El rey de Ásine es “uno de los poemas cumbre y más estremecedores de Seferis”, en palabras de Miguel Castillo Didier siguiendo a Politis (Seferis íntegro, Santiago de Chile, 2014). Ásine fue una pequeña ciudad enclavada en la Argólida, en el Peloponeso, muy cerca de Nauplia. Homero apenas la nombra en la Ilíada, en el Catálogo de las naves (II 560), como parte de las fuerzas que acudieron a Troya acaudilladas por Diomedes, “valiente en el combate”. Según Heródoto (VIII 73, 2) estuvo originalmente habitada por tribus dríopes. Hacia el año 740 a.C., y como venganza por haber tomado parte de la guerra entre Argos y Esparta a favor de los lacedemonios, los argivos al mando del rey Erato la asediaron, y luego de su caída la arrasaron hasta los cimientos. Según Pausanias (II 36, 5), los habitantes de la pequeña ciudad fundaron una nueva Ásine en Mesenia, en un territorio cedido por sus aliados espartanos. Al parecer, el lugar de la primera Ásine solo volvió a ser poblado en tiempos helenísticos. Después la ciudad cayó en el olvido, hasta que fue desenterrada por los arqueólogos suecos Otto Frödin y Axel Persson en 1922.
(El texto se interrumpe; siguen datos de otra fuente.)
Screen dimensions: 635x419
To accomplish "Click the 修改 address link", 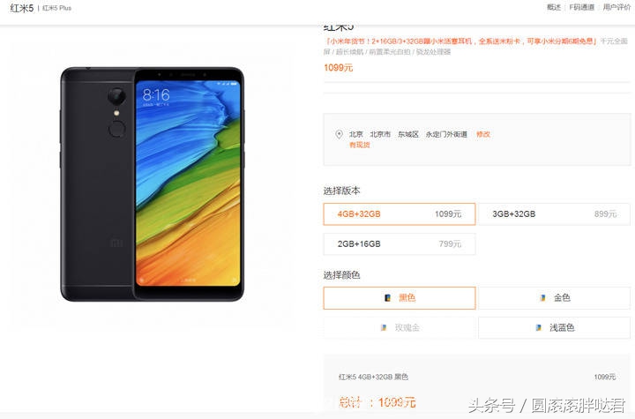I will pyautogui.click(x=483, y=134).
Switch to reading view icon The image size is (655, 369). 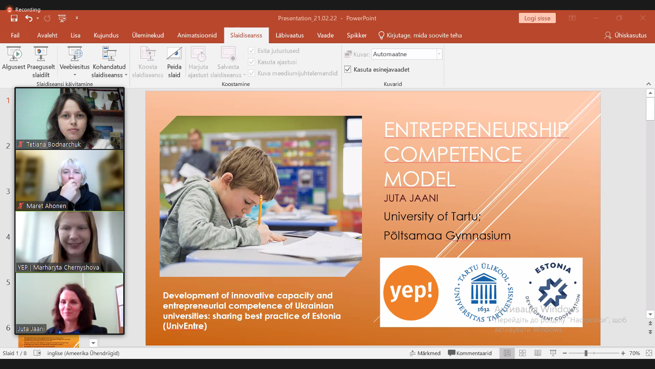click(x=538, y=353)
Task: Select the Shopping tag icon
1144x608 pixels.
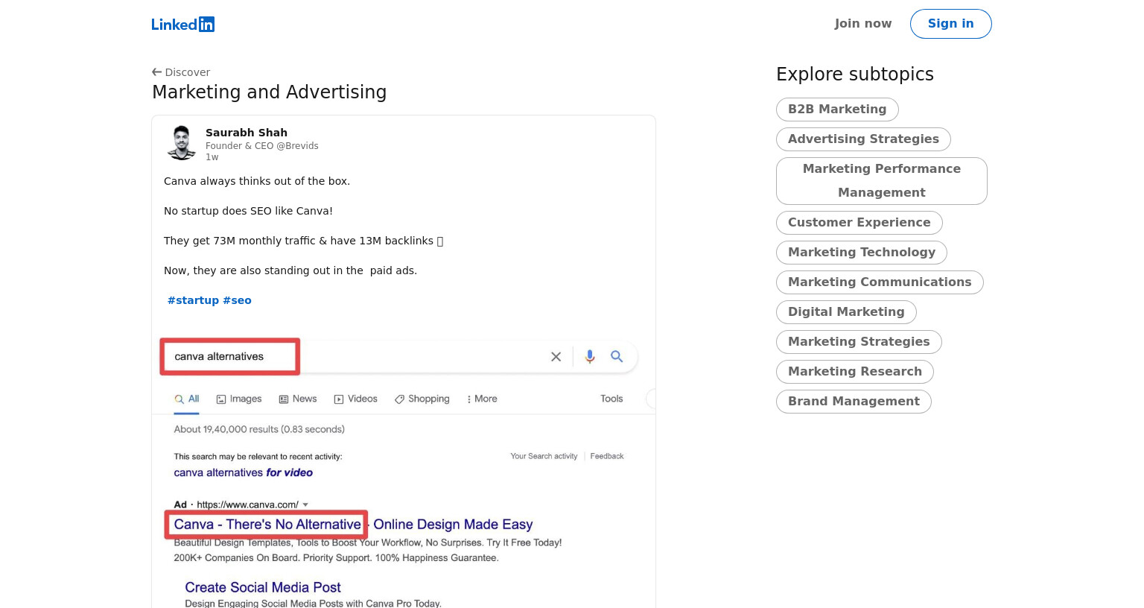Action: pos(400,399)
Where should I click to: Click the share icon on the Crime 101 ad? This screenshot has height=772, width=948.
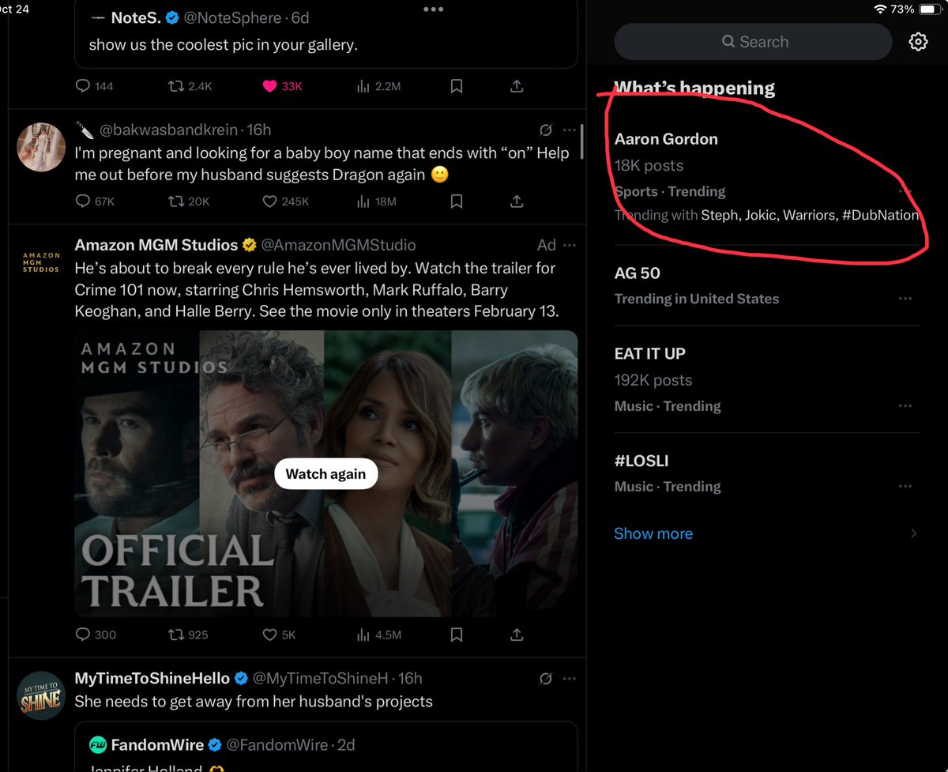tap(516, 635)
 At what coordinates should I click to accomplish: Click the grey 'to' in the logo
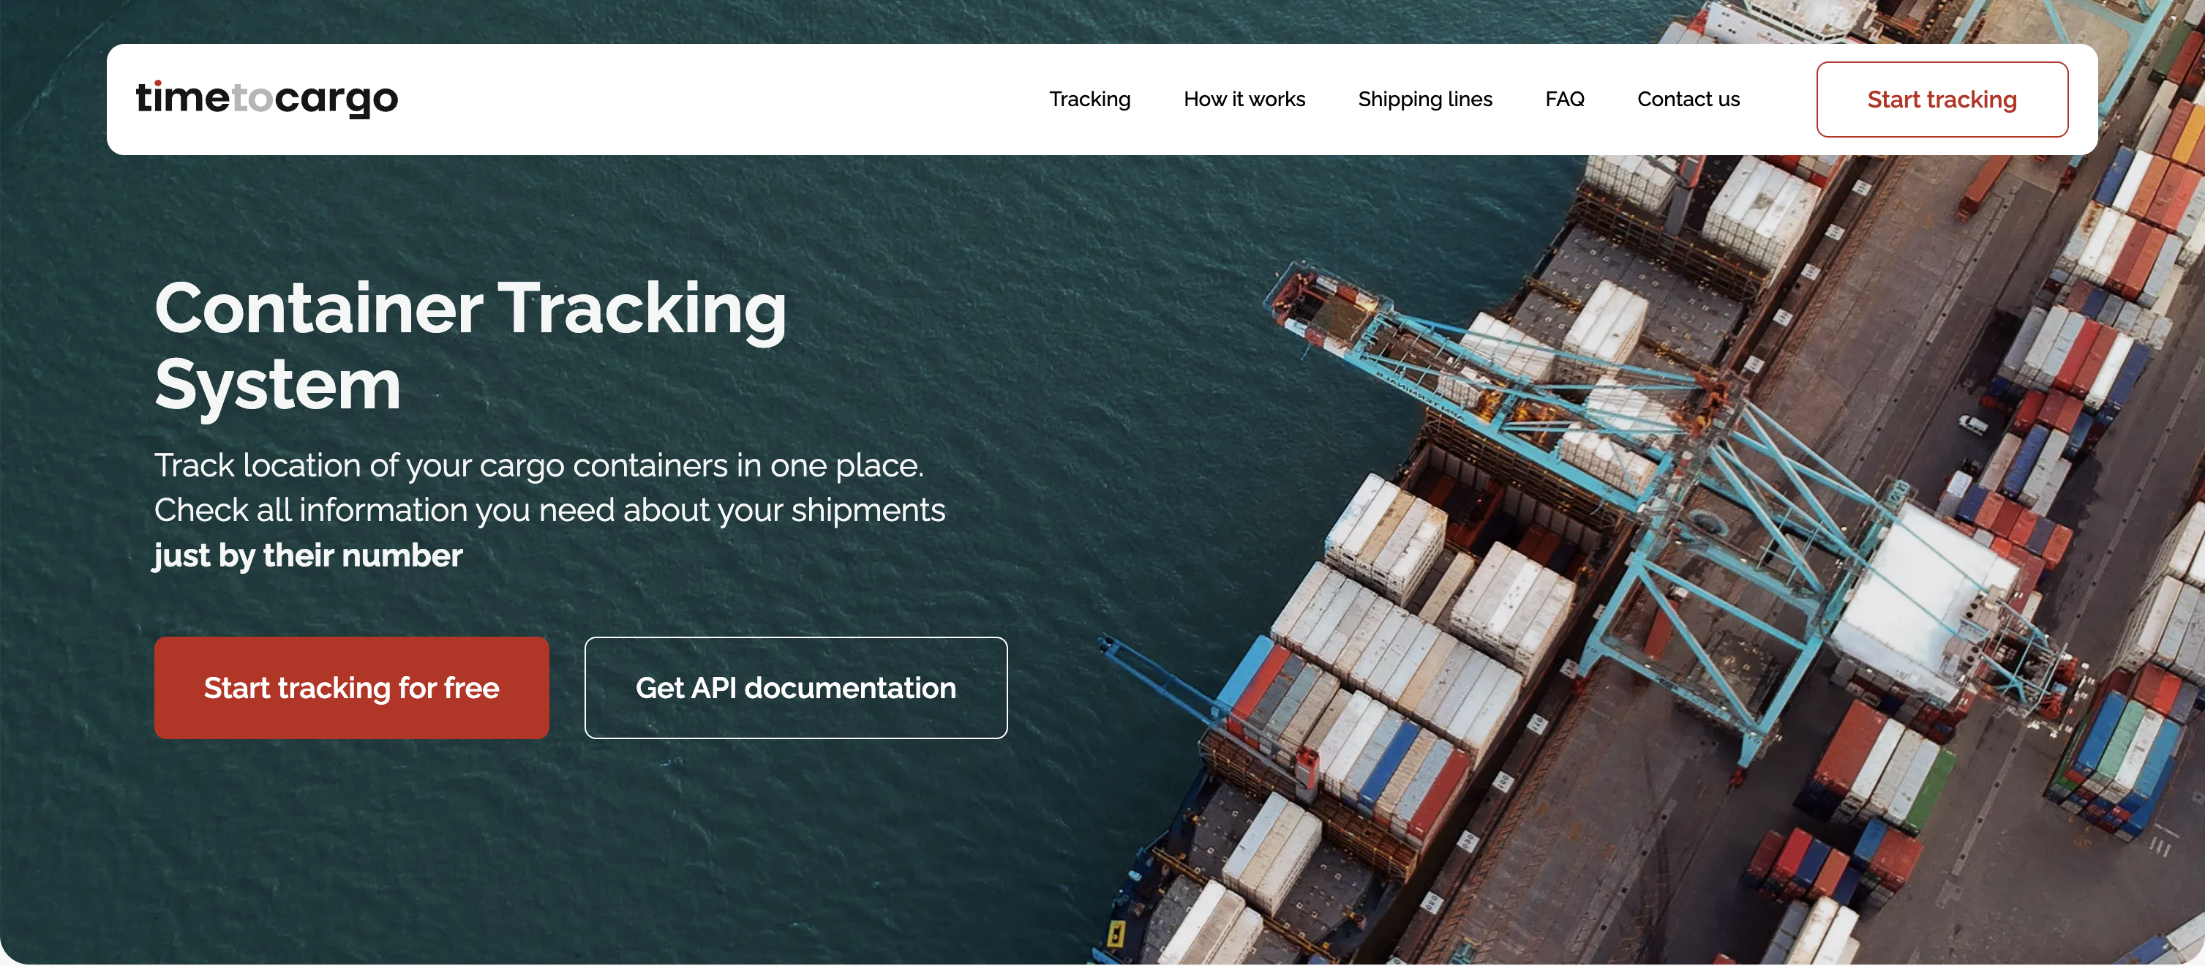[x=252, y=98]
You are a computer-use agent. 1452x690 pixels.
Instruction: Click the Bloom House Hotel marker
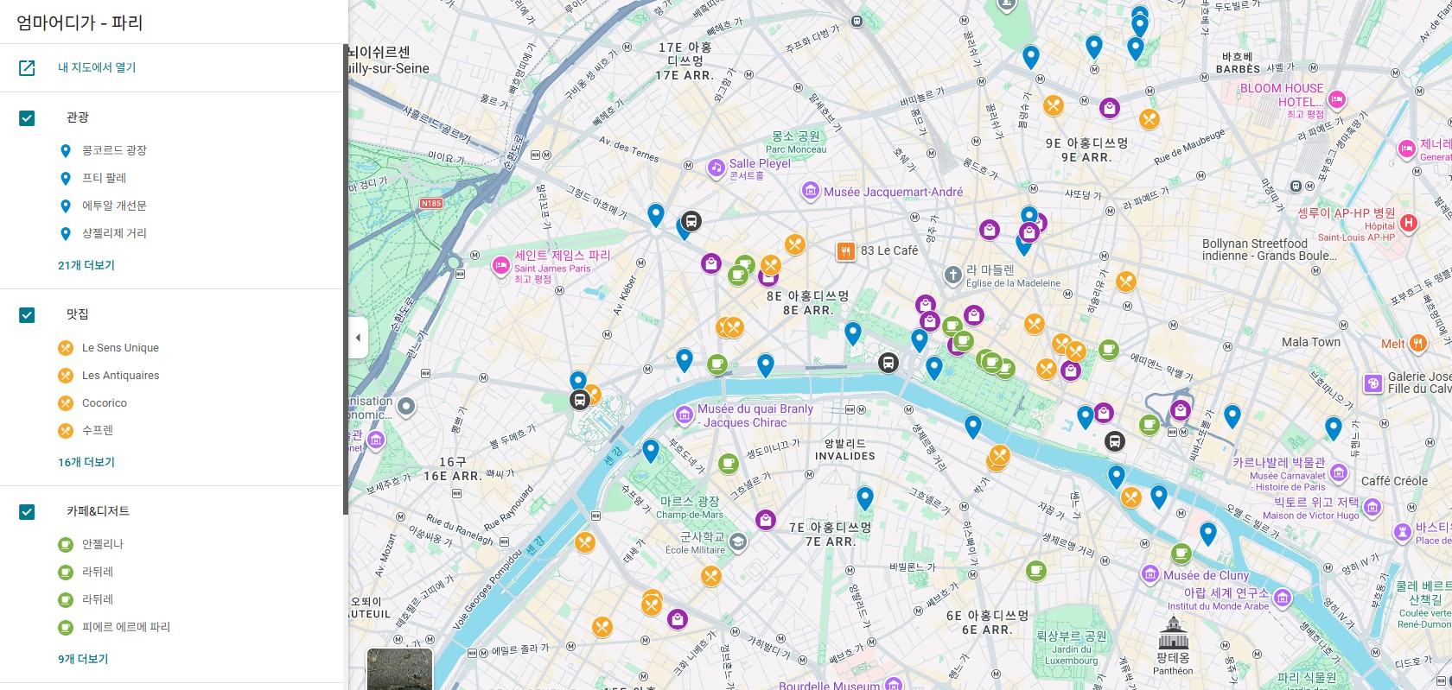coord(1336,100)
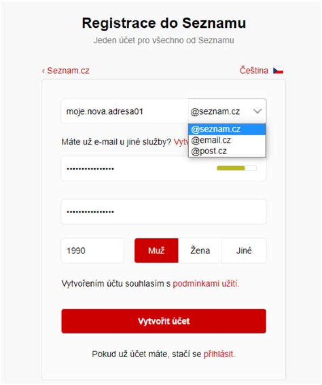Click the Czech flag icon
This screenshot has width=322, height=385.
(278, 70)
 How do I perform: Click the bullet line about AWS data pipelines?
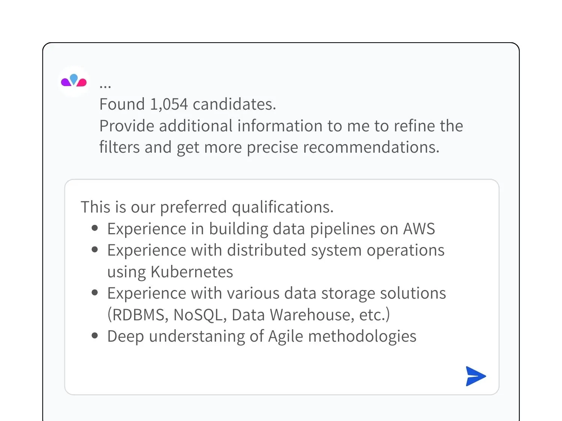click(271, 229)
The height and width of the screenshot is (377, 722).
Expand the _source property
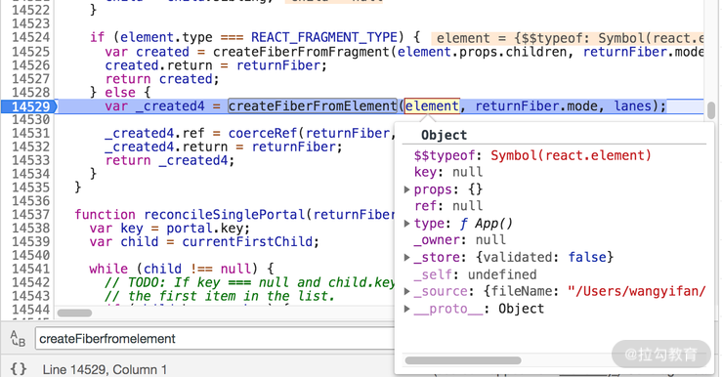coord(406,291)
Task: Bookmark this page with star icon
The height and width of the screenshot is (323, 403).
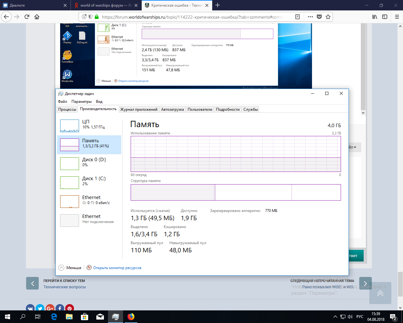Action: pyautogui.click(x=328, y=17)
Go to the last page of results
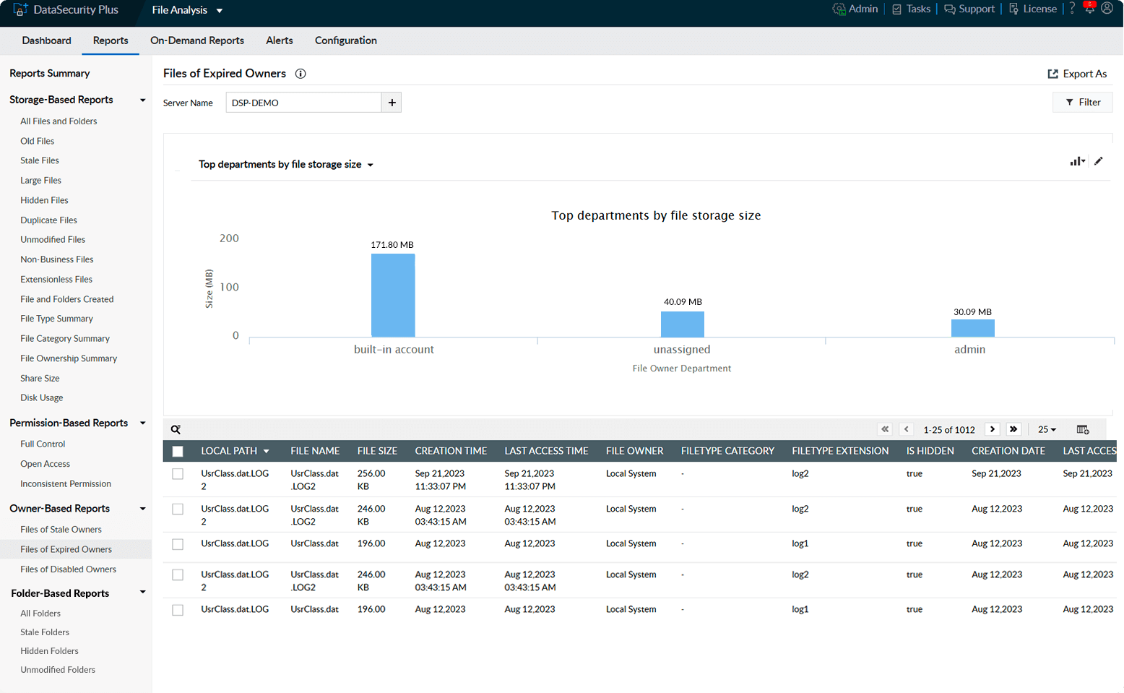 click(1013, 429)
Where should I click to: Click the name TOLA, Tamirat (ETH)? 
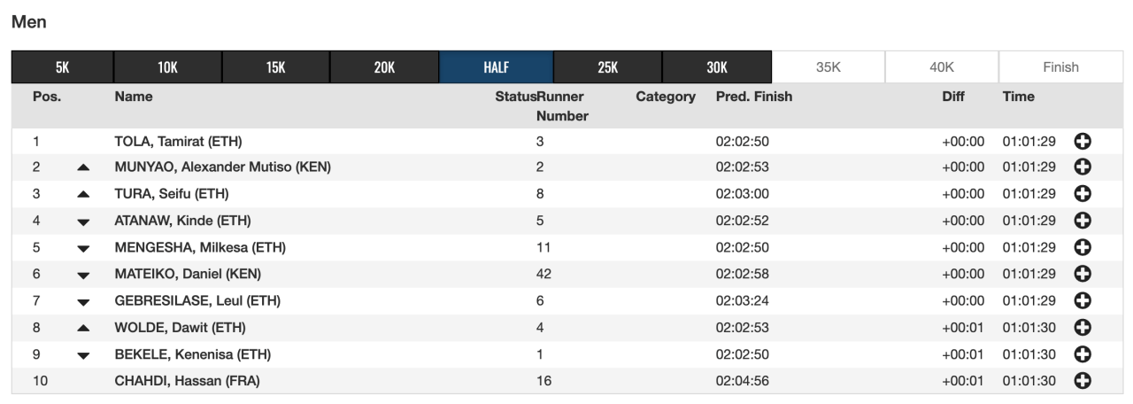pyautogui.click(x=178, y=140)
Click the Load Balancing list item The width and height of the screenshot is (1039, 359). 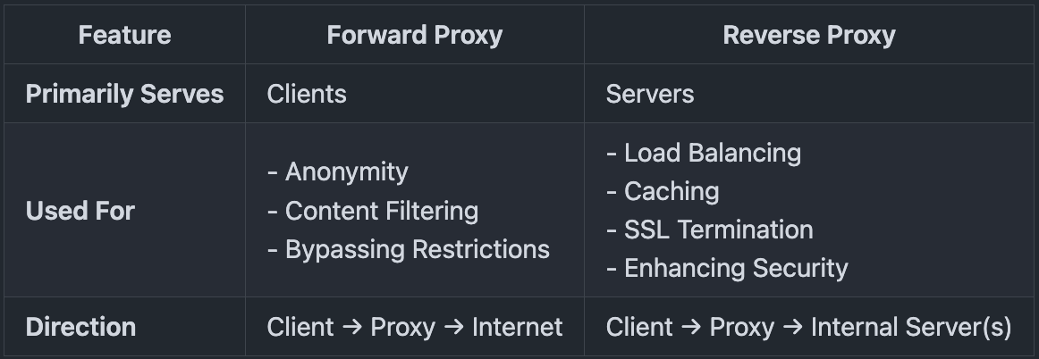point(712,153)
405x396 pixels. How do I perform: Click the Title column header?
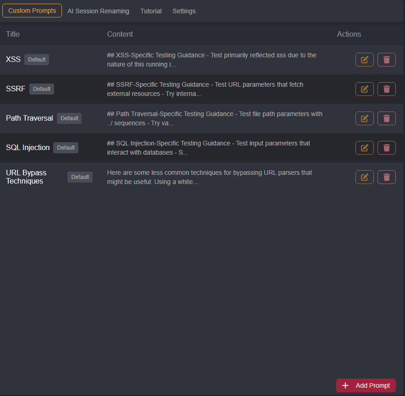pyautogui.click(x=12, y=34)
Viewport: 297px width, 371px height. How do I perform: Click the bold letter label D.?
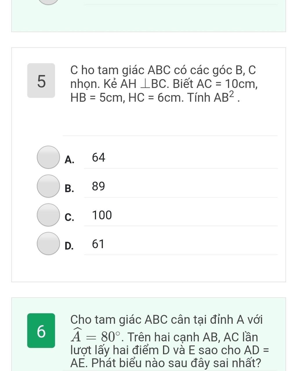[69, 246]
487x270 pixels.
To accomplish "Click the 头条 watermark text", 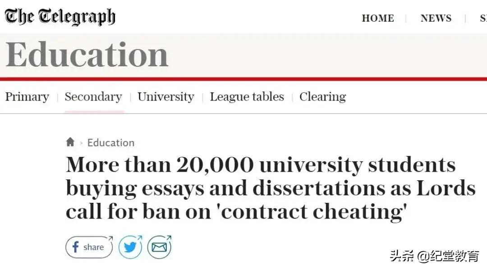I will 401,256.
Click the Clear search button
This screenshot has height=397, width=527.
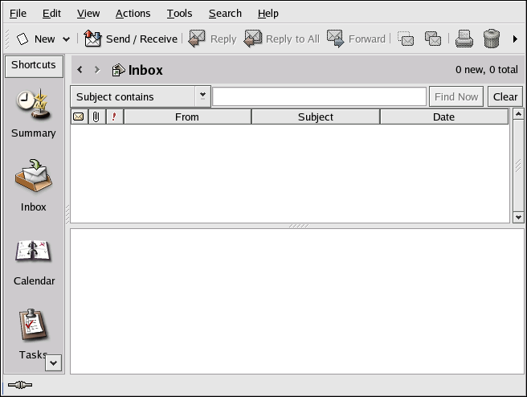[x=505, y=96]
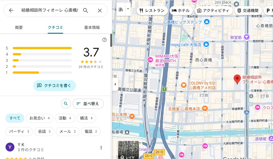Click the back arrow in search box

pos(11,11)
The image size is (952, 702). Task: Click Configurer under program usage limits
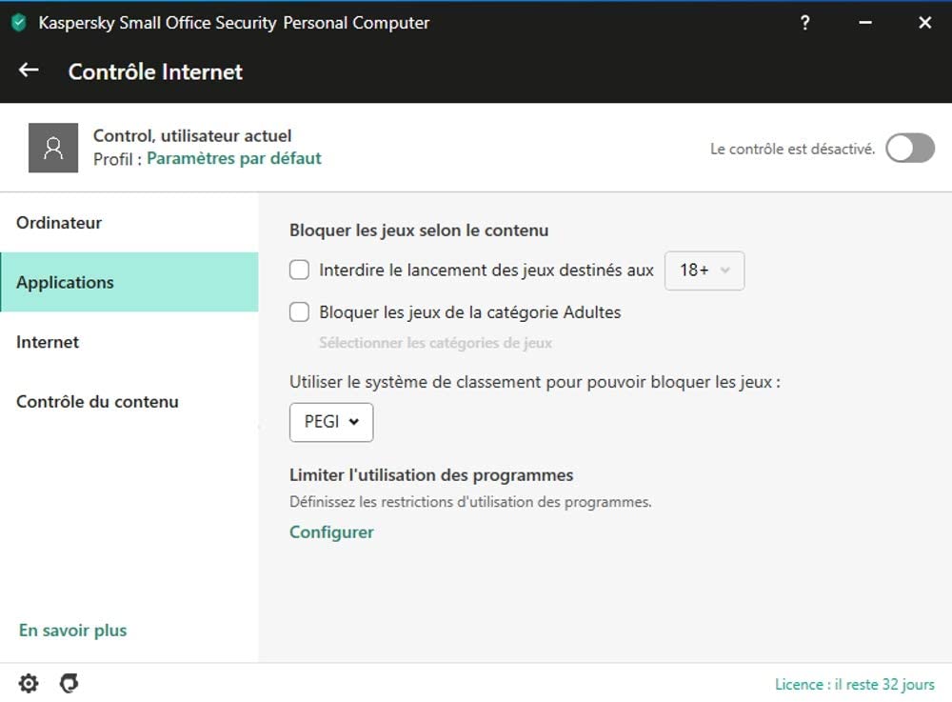pos(331,532)
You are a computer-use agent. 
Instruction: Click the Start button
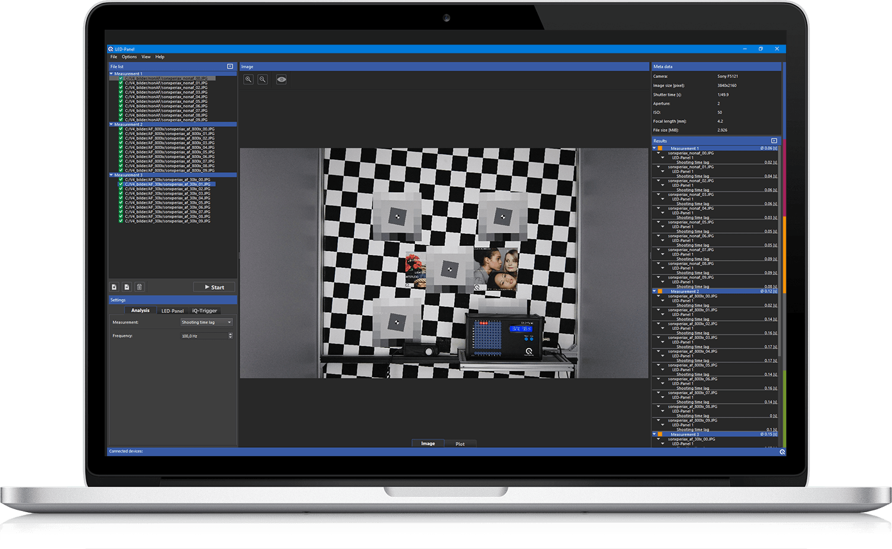[x=214, y=287]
En el poema, Seferis busca denodada e infructuosamente la tumba del rey de Ásine:

Buscamos toda la mañana en torno a la ciudadela

comenzando por el lado de la sombra allí donde el mar

verde y sin destello, pecho de pavo real muerto

nos acogió como el tiempo sin ninguna grieta…

… … 

Ningún ser viviente las tórtolas idas

y el rey de Ásine al que buscamos desde hace dos años

desconocido olvidado por todos aun por Homero

solo una palabra en la Ilíada y ella insegura

arrojada aquí como la máscara funeraria de oro.

También Seferis supo lo que era perder su tierra y que de ella no quedara sino un incierto nombre. Lo supo y lo supo dos veces. La primera en septiembre de 1922, al final de la guerra greco-turca, cuando las tropas de Atatürk tomaron Esmirna, su ciudad, arrasándola y quemándola hasta los cimientos. Esmirna nunca volvió a ser griega y de la vieja ciudad solo quedó su antiguo nombre en turco: Izmir. El joven Yorgos tenía entonces veintidós años y estudiaba derecho en París, pero la tristeza por la tragedia de su patria lo acompañará para siempre, tan profundamente que se convirtió en uno de los motivos centrales de su poesía. La segunda, ya lo hemos dicho, será en abril de 1941, un año después de la publicación del poema, cuando las tropas alemanas invadan Grecia y el poeta deba partir al exilio junto con el resto del gobierno. Quizás por eso el poeta siente que la historia de la pequeña Ásine es un poco la suya y la de su ciudad:

El rey de Ásine un vacío debajo de la máscara

junto con nosotros en todo lugar junto con nosotros en

/cualquier lugar, debajo de un nombre:

…y Ásine …y Ásine

y sus hijos estatuas

y sus anhelos aleteos de pájaros y la brisa

en los espacios de sus pensamientos y sus navíos

anclados en un puerto invisible;

debajo de la máscara un vacío.

El 20 de septiembre de 1971, hace exactamente cincuenta años, murió Yorgos Seferis en el Hospital Evanguelismós, un viejo edificio con una plaza llena de árboles y palomas en el barrio de Kolonaki, en el centro de Atenas. Una sola vez volvió a Esmirna, en 1950, solo para confirmar que de ella lo único que quedaba era el nombre.